You’re making plans with a friend, throwing around ideas about where to eat and when to meet, only to be hit with the ‘seen’. In most cases, seening is a result of the sender having nothing to add to the conversation. But other times, the seen is almost sinister, interpreted as a rude and inconsiderate way to indicate disinterest or avoidance.
2. THUMBS UP
You send a long message to your friend and anticipate an equally thorough reply. They hit you with a giant thumbs up, the most inflated thumbs up. Although they may be agreeing with your message, there’s still an inkling feeling that you’ve been dismissed. To all who use thumbs, know it’s equivalent to a “cool”, “good for you” and “idc”.

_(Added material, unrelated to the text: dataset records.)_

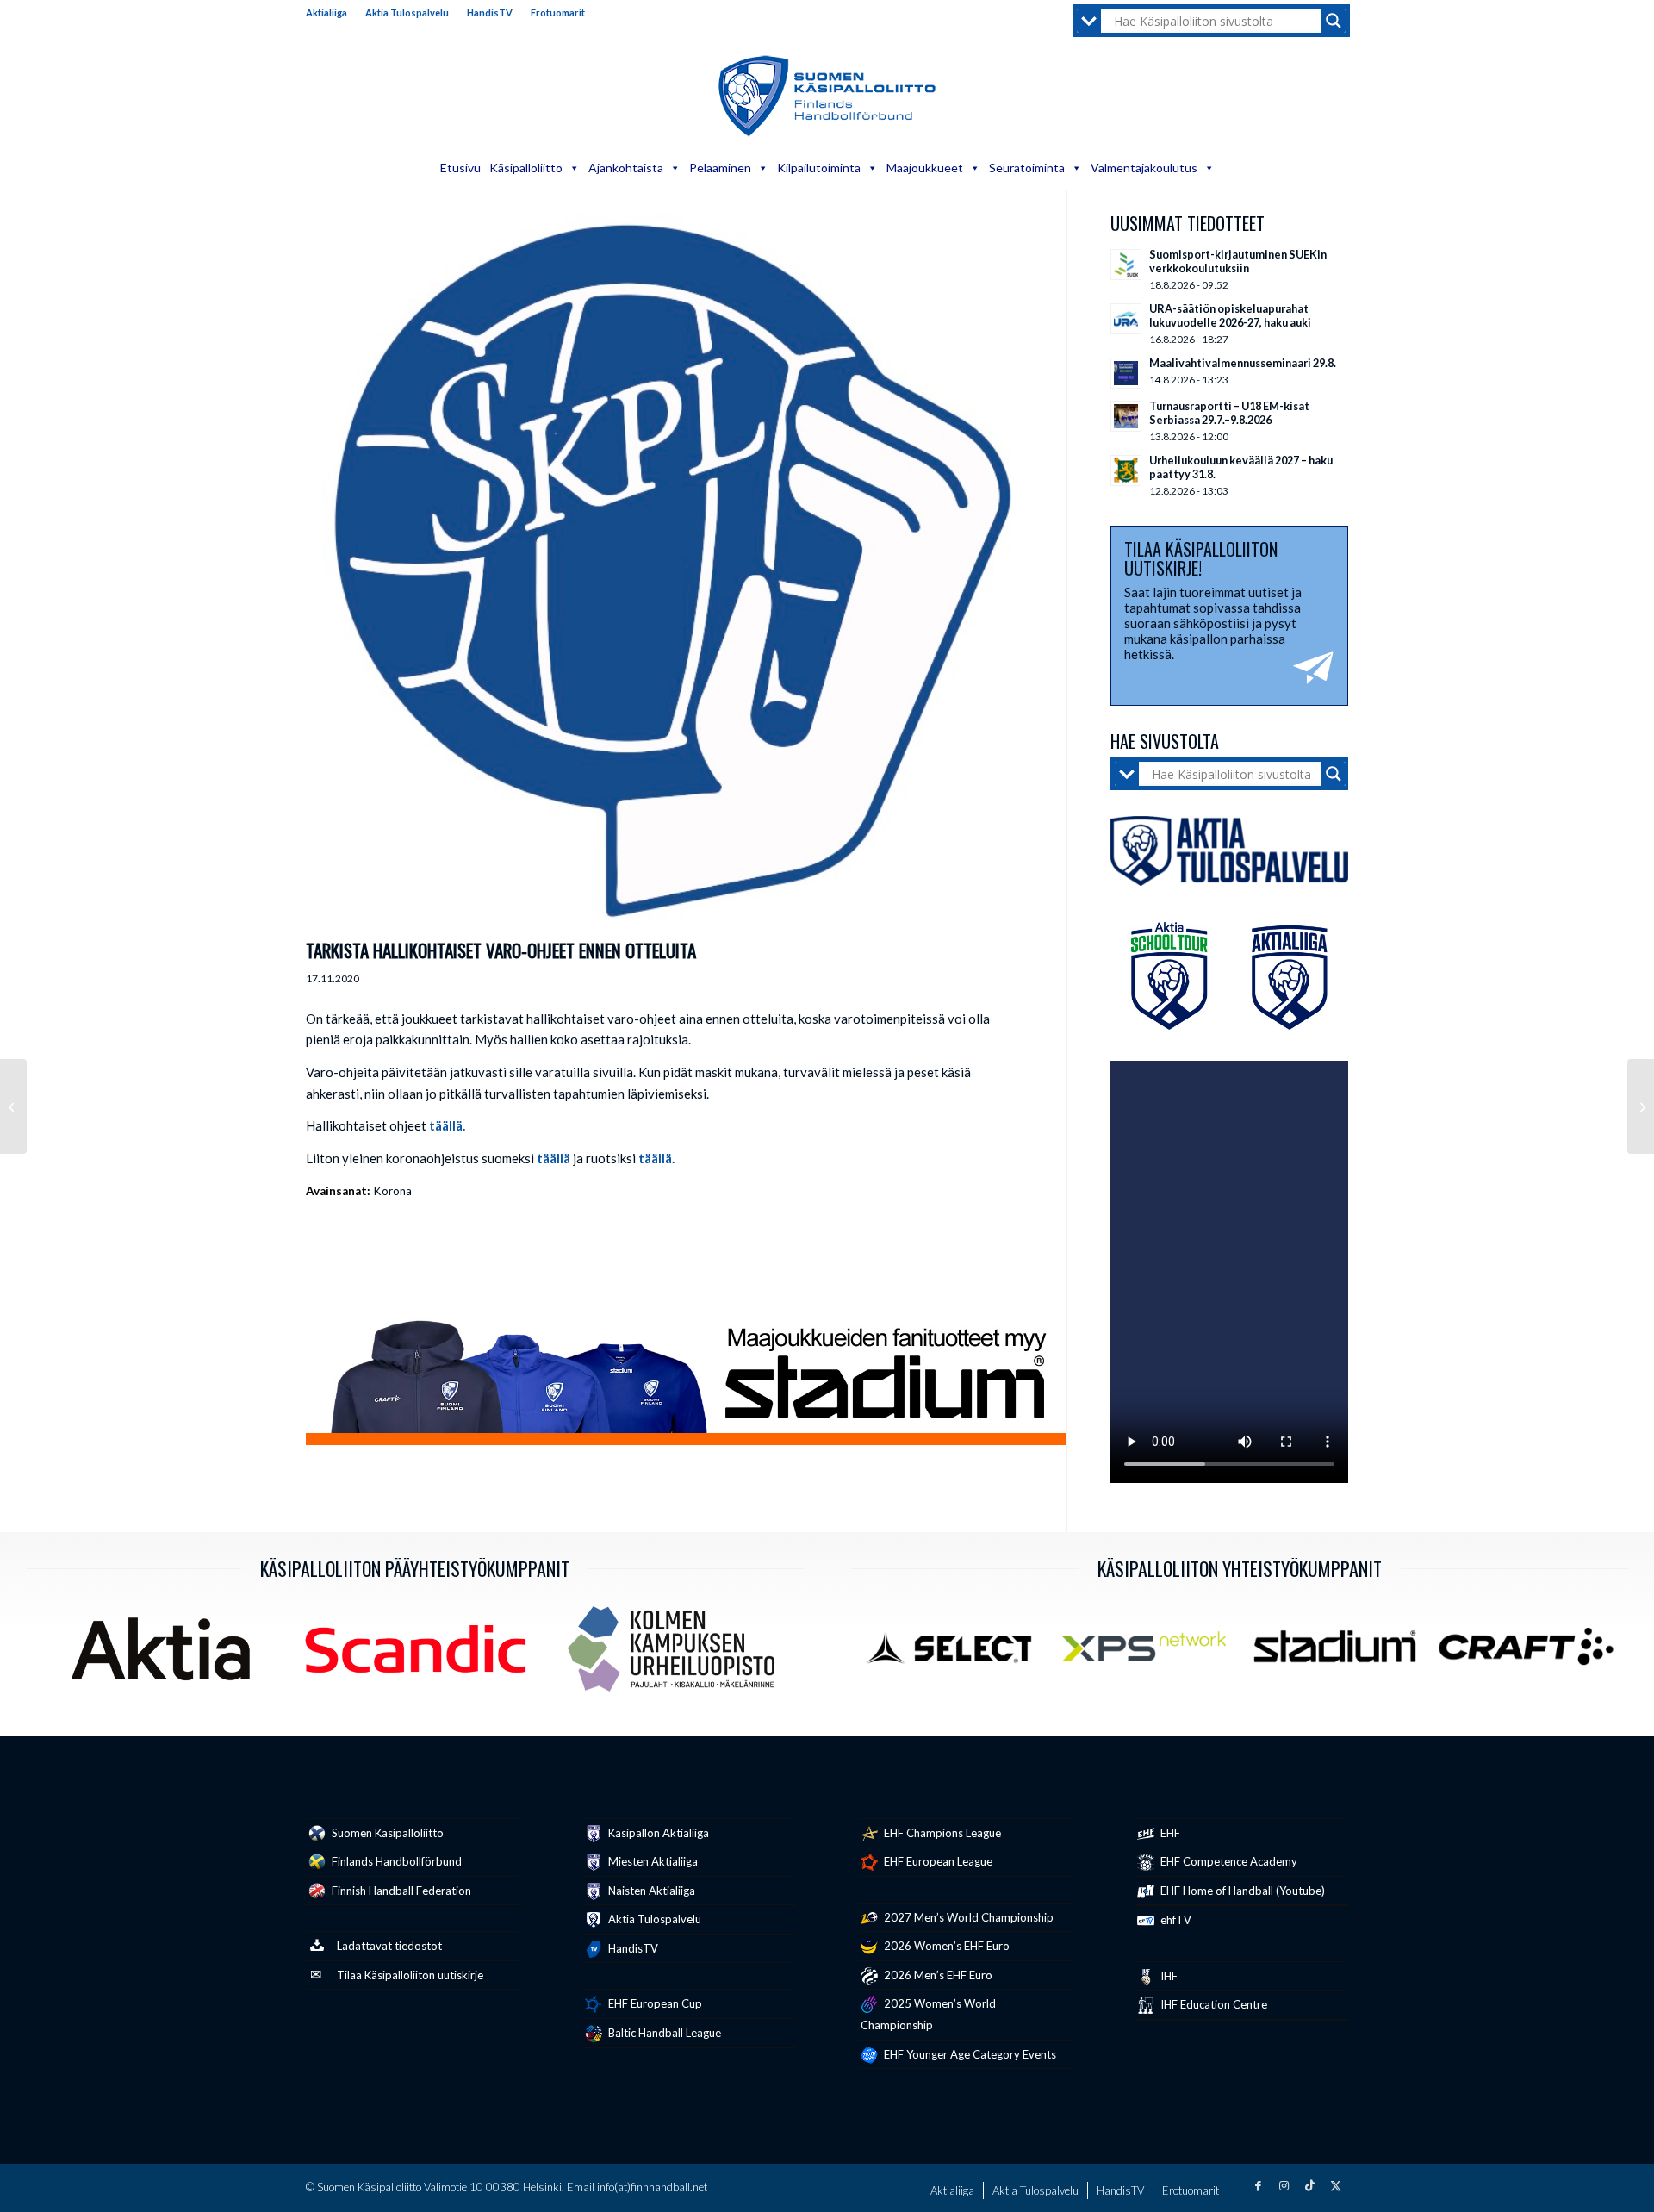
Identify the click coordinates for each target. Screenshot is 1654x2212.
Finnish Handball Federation (400, 1890)
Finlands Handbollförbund (395, 1861)
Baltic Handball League (663, 2033)
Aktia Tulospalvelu (407, 12)
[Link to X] (1335, 2185)
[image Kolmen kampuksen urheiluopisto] (677, 1655)
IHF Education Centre (1212, 2004)
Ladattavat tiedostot (389, 1946)
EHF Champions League (941, 1833)
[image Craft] (1532, 1653)
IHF (1168, 1976)
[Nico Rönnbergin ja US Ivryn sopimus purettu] (1640, 1106)
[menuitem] (331, 13)
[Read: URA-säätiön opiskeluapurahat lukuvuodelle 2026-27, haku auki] (1125, 318)
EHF (1169, 1833)
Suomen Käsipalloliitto (386, 1833)
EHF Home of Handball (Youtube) (1241, 1890)
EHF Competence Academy (1227, 1861)
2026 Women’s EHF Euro (945, 1946)
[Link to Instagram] (1283, 2185)
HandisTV (490, 12)
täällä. (447, 1125)
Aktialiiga (326, 12)
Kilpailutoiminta (819, 167)
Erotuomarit (558, 12)
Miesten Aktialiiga (652, 1861)
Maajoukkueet (924, 167)
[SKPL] (664, 572)
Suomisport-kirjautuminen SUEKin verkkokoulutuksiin (1238, 261)
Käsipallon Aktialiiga (657, 1833)
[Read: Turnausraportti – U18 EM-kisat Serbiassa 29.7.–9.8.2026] (1125, 416)
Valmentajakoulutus (1144, 167)
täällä (553, 1158)
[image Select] (959, 1653)
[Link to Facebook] (1258, 2185)
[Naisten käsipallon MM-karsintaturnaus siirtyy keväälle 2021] (13, 1106)
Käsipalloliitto (526, 167)
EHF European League (936, 1861)
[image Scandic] (422, 1655)
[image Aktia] (167, 1655)
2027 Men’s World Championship (967, 1917)
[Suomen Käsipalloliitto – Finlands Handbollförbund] (827, 96)
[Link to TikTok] (1309, 2185)
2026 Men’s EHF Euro (936, 1975)
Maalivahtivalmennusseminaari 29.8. (1242, 363)
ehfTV (1174, 1920)
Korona (392, 1191)
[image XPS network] (1151, 1653)
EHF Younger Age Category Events (968, 2054)
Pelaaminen (720, 167)
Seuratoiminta (1027, 167)
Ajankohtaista (625, 167)
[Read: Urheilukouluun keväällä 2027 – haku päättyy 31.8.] (1125, 470)
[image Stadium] (1341, 1653)
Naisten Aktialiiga (650, 1890)
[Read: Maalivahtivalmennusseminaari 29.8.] (1125, 373)
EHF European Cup (654, 2003)
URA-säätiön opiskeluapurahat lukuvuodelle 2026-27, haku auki (1230, 315)
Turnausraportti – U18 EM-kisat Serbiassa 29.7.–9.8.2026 (1229, 413)
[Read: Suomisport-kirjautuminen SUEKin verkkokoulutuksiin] (1125, 264)
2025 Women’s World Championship (928, 2014)
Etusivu (460, 167)
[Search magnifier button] (1333, 21)
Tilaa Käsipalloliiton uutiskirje (410, 1975)
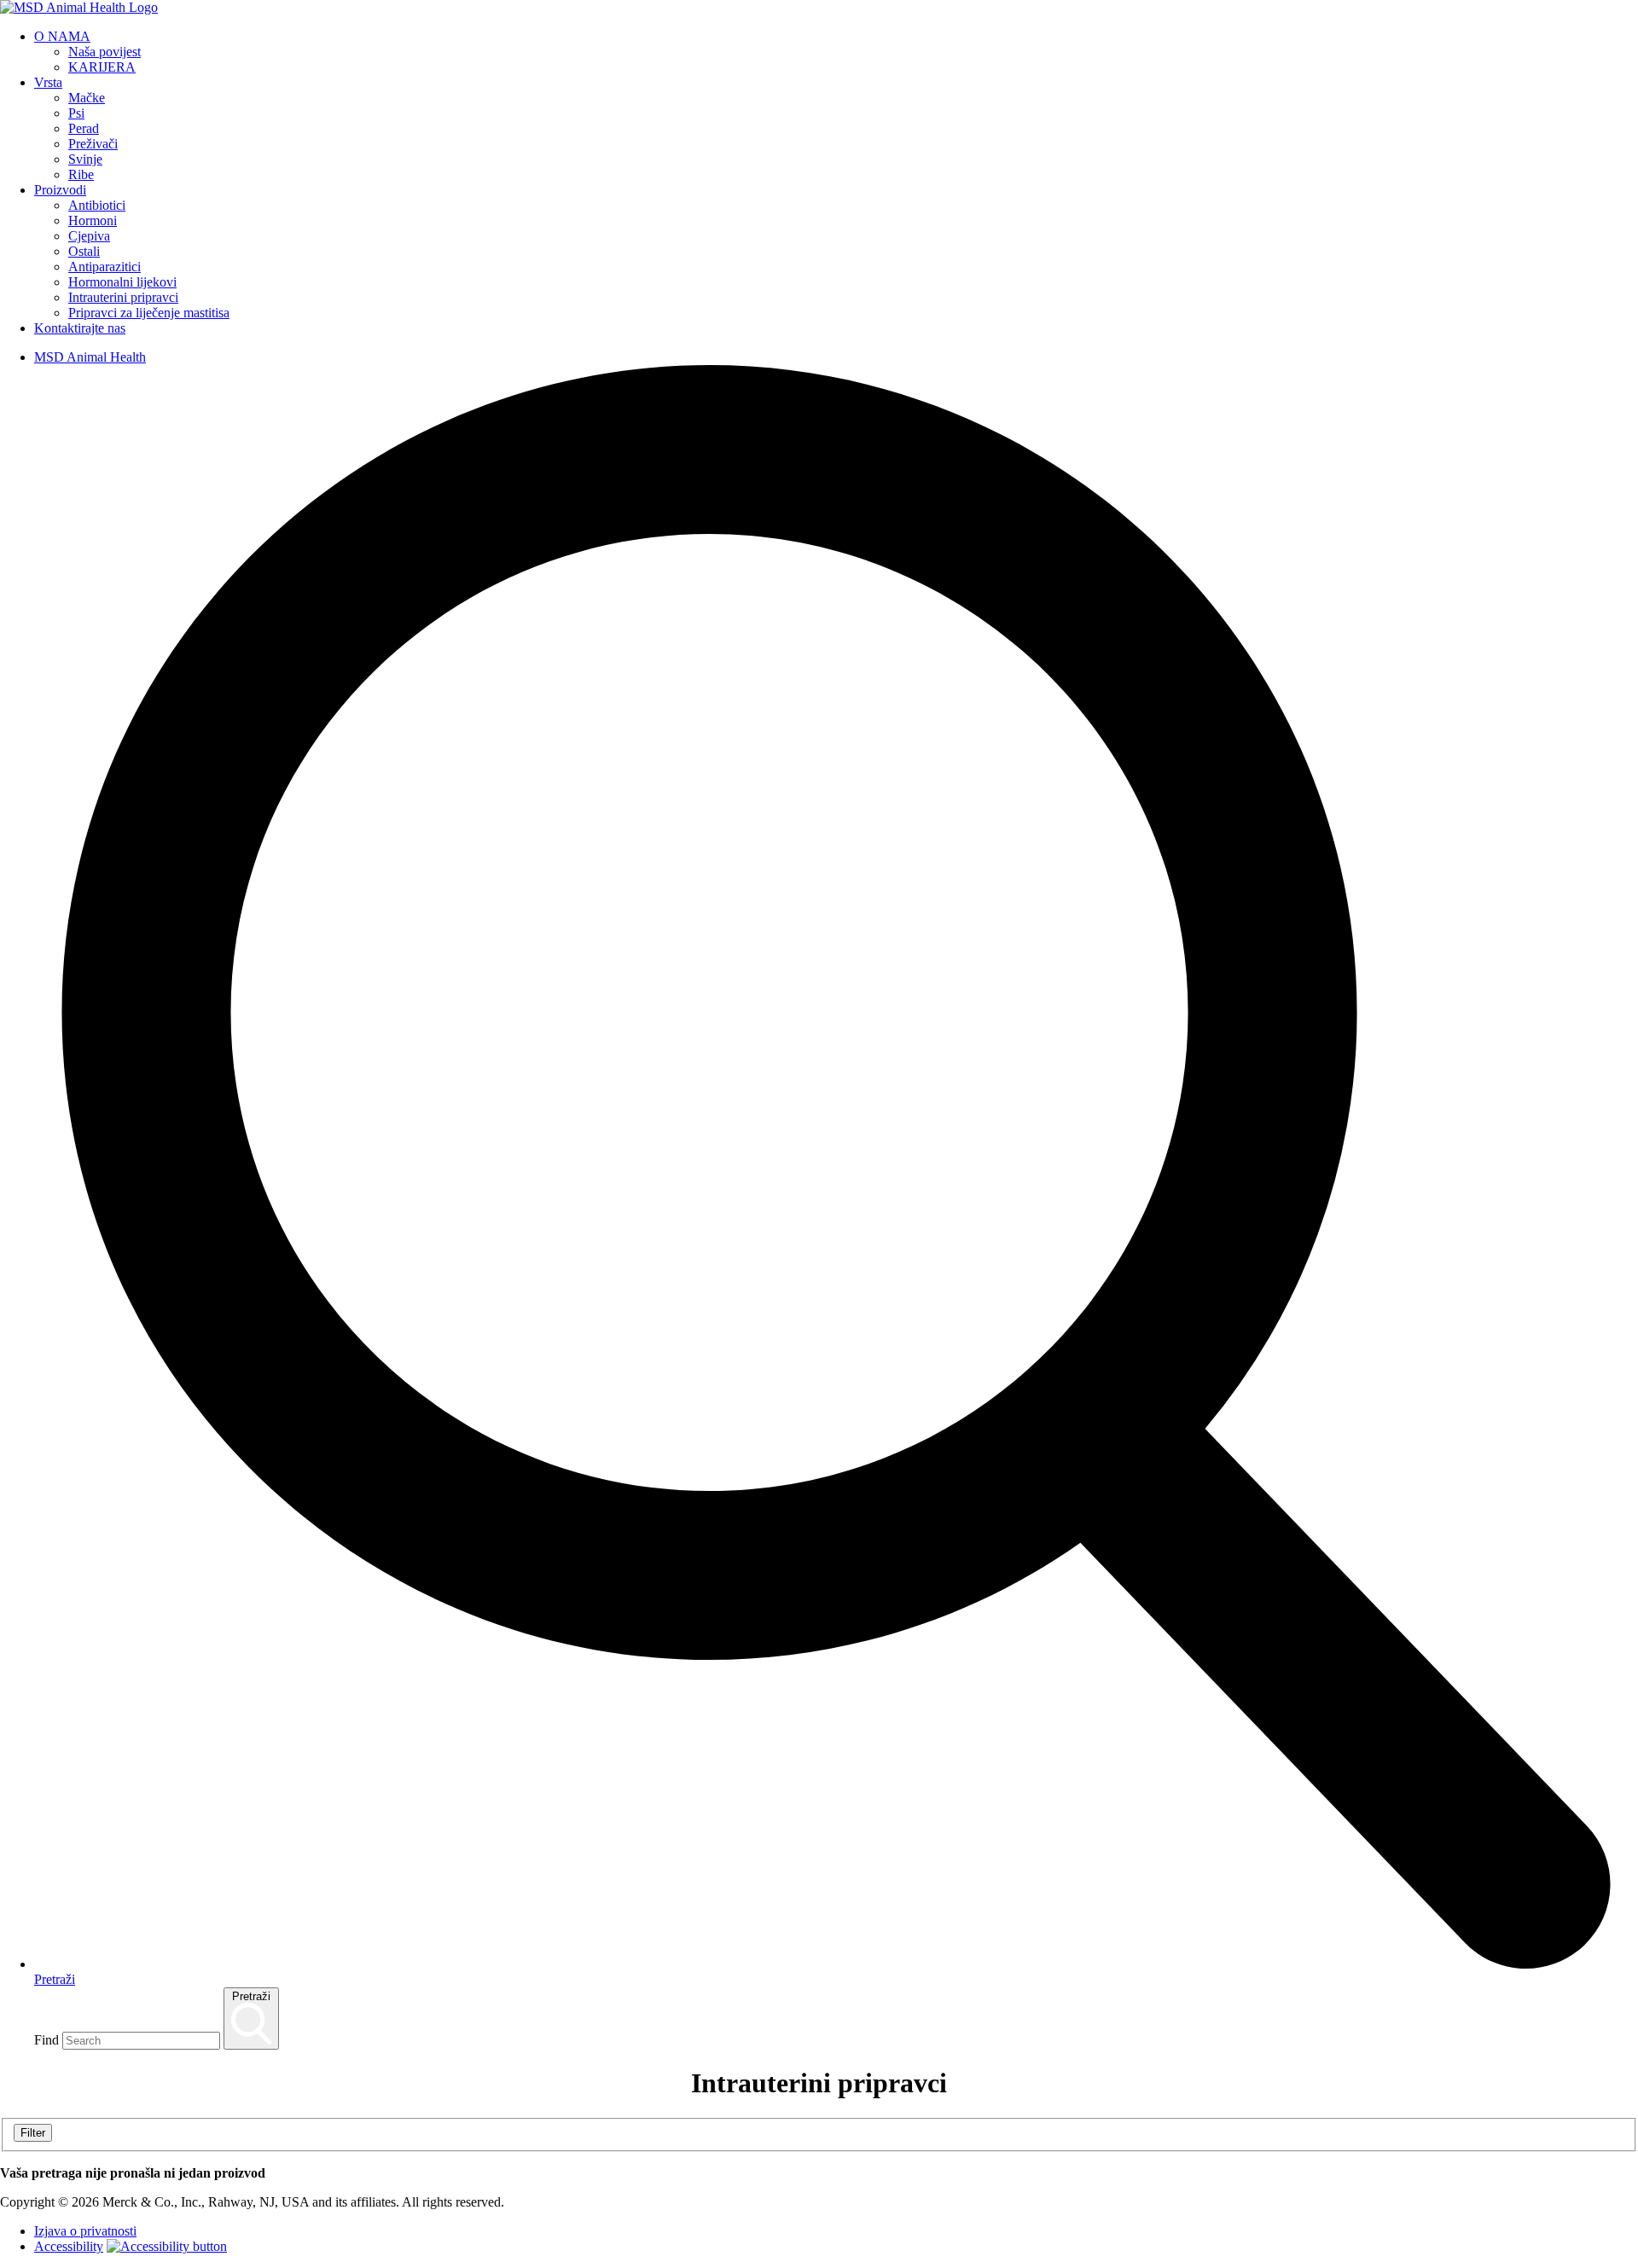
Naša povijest (104, 51)
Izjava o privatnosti (85, 2231)
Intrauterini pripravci (123, 297)
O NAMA (62, 36)
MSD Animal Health (90, 357)
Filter (32, 2132)
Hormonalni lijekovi (122, 282)
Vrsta (48, 82)
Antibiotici (96, 205)
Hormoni (92, 220)
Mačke (86, 97)
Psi (76, 113)
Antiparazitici (104, 266)
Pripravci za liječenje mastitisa (148, 312)
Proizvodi (60, 190)
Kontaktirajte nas (79, 328)
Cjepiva (89, 236)
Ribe (81, 174)
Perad (83, 128)
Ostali (84, 251)
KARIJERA (102, 67)
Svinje (85, 159)
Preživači (93, 143)
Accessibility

Reacts can be interpreted as the tamer form of the thumbs up, comforting the recipient with some form of emoji rather than a confronting, half-arsed thumbs up. The most well intentioned of those include the ‘heart eyes react’ and ‘small thumbs up’, perfect for showing some love when you genuinely mean it, or masking your disinterest.
If it wasn’t already hard enough to properly express ourselves through the English language, Facebook Messenger has made communication even more impossible with the introduction of features like ‘seen’, ‘thumbs up’ and ‘reacts’. All the possible meanings associated with a single action ensures an absence of certainty in our online interactions. Amidst this confusion, our blindsided selves can only speculate as to where we went wrong (or right).
“I was talking to a girl for a bit […] we’d been on a few dates and everything was going well,” says my friend Brandon via some hurried texts. “And then one day I got left on ‘seen’ and never heard from her again.”
He tells me he spent the next three months being ghosted and wondering what he did wrong.
“I found out that someone had told her that they thought we looked like brother and sister and that freaked her out. I see her around campus all the time and it’s excruciatingly awkward”.
We carefully navigate our Messenger app to to avoid the awkward ‘seen’-ing of messages, the ballooned ‘thumbs ups’ and the triggering green bulb of an ‘active’ status when attempting to appear offline.
It’s a social media minefield that makes us nostalgic for the days of MSN, where we could escape any conversation with a “That was my friend LOL”, an abrupt “g2g” or an ‘appear offline’, where there was no way to tell if someone had deleted you off their contacts or ignored your message altogether.
“Once in grade five, I’d [sic] had a massive crush on a girl for like a year and word was getting around, so I decided to send her a long message confessing my love for her,” said Theo, a first year Media and Communications student at the University of Sydney.
“But [I did it] while she was offline, so I wouldn’t have to face her straight away. I think every one of my letters was a gif. She never replied.” Without a ‘seen’ feature on MSN, Theo’s dignity was salvaged from romantic heartbreak—as far as he knew, the girl could have stayed offline for the remainder of her MSN days.
It’s been hard to approach responses to our messages with the same level of nonchalance as we had back in the days of MSN. How did maintaining online friendships get so complex? We went from collecting emoticons on MSN, personalising our font and colour combo and exchanging cringey hotmail addresses that consisted of at least one underscore and some form of “xoxo”, to interpreting ‘seens’, questioning the ‘thumbs ups’ and being ignored.
We are left to interpret these features that have diverse meanings and effects, but is it all really worth it? We face new anxieties of feeling rejected, ignored and frustrated from over-analysing an online interaction which holds little significance in real life relationships. We now face two options: adapt and make social media speak our second language, or perish in miscommunication.